--- Your task ---
Two lines mark the range in the entries below: the one holding "Відмова від відповідальності (149, 2536)" and the one holding "Главная страница (49, 212)". Set down those two and all lines between them, exactly.

[Stored records]
::::

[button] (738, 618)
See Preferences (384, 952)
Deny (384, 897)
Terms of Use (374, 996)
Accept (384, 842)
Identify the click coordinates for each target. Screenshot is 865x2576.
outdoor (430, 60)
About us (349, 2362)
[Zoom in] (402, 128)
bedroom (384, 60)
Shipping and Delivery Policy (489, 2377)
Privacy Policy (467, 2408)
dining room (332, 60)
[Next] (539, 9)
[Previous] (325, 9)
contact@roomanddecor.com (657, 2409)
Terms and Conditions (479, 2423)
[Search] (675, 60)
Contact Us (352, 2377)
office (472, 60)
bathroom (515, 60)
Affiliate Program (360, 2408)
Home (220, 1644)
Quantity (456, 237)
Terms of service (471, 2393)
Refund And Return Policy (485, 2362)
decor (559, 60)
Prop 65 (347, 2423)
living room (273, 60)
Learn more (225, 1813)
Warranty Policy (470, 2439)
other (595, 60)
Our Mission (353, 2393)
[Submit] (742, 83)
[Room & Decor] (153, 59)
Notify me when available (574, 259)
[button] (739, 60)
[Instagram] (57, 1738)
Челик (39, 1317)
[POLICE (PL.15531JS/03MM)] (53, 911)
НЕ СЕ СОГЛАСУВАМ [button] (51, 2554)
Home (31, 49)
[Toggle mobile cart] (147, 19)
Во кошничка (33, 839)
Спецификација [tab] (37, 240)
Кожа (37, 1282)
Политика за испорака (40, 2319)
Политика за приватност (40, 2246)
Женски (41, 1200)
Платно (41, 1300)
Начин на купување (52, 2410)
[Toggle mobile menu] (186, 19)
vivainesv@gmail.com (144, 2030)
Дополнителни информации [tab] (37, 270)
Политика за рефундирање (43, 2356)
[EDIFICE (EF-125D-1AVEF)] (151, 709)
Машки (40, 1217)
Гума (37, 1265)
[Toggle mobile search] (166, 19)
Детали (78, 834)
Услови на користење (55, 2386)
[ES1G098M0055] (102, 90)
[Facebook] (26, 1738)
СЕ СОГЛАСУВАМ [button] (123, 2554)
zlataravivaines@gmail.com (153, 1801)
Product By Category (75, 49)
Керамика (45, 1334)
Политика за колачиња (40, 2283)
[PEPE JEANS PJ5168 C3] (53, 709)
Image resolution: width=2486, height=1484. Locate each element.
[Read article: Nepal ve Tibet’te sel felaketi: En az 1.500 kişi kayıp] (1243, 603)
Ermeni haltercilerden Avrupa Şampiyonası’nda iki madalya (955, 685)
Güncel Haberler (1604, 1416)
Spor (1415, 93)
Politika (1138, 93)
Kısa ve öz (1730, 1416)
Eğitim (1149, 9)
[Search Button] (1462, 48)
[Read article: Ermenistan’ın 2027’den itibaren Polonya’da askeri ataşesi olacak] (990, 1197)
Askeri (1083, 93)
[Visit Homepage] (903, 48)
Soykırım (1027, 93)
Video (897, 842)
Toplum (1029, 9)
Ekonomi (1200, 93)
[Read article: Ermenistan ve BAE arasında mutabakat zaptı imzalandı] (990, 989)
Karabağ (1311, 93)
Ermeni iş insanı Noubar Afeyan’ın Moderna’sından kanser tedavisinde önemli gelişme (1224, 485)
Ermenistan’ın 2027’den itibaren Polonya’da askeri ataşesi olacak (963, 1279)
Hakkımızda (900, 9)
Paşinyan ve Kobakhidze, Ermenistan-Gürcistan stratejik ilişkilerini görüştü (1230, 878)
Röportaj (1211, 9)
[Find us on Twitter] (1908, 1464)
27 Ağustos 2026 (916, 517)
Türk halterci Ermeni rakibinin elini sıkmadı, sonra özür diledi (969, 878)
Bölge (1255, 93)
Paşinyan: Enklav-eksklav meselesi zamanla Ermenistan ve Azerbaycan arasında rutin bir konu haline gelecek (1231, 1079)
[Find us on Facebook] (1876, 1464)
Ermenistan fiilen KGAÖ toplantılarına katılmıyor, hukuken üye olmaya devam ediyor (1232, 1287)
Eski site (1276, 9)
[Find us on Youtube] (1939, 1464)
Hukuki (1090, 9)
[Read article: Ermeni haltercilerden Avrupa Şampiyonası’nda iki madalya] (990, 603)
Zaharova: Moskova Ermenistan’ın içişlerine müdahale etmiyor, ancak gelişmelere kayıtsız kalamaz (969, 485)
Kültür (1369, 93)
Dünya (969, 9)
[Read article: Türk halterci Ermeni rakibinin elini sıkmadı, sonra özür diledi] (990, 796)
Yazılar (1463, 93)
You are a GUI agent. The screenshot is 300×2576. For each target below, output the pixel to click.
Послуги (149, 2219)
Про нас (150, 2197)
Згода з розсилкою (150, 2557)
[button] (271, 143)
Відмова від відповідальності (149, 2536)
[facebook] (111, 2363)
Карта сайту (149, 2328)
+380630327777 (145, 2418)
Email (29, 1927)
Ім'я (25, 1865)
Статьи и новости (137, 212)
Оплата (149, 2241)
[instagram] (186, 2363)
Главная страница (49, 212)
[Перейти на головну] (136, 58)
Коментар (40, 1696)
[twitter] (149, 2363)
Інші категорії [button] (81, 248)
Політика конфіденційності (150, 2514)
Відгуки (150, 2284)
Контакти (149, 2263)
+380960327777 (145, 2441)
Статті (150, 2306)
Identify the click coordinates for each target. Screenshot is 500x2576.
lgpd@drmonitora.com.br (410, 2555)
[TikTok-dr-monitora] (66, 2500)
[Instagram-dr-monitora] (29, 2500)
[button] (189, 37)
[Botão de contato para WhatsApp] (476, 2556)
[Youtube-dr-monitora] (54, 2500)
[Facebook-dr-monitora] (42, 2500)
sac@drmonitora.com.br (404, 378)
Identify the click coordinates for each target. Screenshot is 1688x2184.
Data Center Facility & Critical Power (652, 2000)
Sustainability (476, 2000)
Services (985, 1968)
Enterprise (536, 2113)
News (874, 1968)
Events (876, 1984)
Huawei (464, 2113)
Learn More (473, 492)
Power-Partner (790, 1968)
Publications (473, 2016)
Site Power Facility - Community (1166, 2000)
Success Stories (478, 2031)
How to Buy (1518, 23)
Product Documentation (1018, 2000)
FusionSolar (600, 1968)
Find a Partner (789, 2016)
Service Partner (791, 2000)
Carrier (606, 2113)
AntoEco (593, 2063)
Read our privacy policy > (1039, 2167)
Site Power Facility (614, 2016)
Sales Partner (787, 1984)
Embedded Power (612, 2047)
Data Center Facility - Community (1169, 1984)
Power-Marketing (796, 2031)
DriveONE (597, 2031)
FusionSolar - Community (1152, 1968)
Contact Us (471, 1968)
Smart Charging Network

::::

--- Expected output ---
Відмова від відповідальності (149, 2536)
[facebook] (111, 2363)
Карта сайту (149, 2328)
+380630327777 (145, 2418)
Email (29, 1927)
Ім'я (25, 1865)
Статьи и новости (137, 212)
Оплата (149, 2241)
[instagram] (186, 2363)
Главная страница (49, 212)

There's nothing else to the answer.